=== Data records ===

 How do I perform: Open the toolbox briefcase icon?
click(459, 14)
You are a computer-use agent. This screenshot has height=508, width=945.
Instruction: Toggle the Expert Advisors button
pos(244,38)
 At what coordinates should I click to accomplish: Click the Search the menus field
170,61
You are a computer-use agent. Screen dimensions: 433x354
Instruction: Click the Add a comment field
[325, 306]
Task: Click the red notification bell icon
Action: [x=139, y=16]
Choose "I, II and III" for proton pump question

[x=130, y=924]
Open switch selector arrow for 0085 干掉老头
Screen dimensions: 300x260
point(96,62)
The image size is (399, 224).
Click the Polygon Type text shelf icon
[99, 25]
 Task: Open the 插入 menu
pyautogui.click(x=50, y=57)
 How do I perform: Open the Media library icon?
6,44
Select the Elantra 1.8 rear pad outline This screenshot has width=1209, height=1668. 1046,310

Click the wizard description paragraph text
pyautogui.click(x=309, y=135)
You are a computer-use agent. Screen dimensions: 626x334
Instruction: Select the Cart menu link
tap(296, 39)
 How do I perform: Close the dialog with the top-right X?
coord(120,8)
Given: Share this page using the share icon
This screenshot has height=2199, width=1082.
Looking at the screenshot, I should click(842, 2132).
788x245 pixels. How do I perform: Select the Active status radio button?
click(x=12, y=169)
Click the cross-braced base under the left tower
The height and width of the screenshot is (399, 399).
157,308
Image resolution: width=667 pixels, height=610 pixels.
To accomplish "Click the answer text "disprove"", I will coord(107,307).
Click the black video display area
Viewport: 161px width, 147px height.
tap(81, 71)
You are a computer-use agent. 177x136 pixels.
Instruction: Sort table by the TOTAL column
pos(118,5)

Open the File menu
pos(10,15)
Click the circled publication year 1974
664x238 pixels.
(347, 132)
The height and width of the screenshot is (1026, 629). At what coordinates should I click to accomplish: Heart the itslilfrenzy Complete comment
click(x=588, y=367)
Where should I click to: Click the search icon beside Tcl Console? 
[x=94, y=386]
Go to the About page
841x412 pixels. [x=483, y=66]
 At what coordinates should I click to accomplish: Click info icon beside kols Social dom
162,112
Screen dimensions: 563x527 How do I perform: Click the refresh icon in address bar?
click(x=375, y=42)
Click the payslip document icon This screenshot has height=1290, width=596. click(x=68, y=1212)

===

Your instructions → Looking at the data above, write out exactly the lines that start at the one containing "Click the wizard description paragraph text" and end at the one containing "Image resolution: width=667"; include both and nothing beyond.

Problem solution →
Click the wizard description paragraph text
pyautogui.click(x=309, y=135)
You are a computer-use agent. Screen dimensions: 626x334
Instruction: Select the Cart menu link
tap(296, 39)
 How do I perform: Close the dialog with the top-right X?
coord(120,8)
Given: Share this page using the share icon
This screenshot has height=2199, width=1082.
Looking at the screenshot, I should click(842, 2132).
788x245 pixels. How do I perform: Select the Active status radio button?
click(x=12, y=169)
Click the cross-braced base under the left tower
The height and width of the screenshot is (399, 399).
157,308
Image resolution: width=667 pixels, height=610 pixels.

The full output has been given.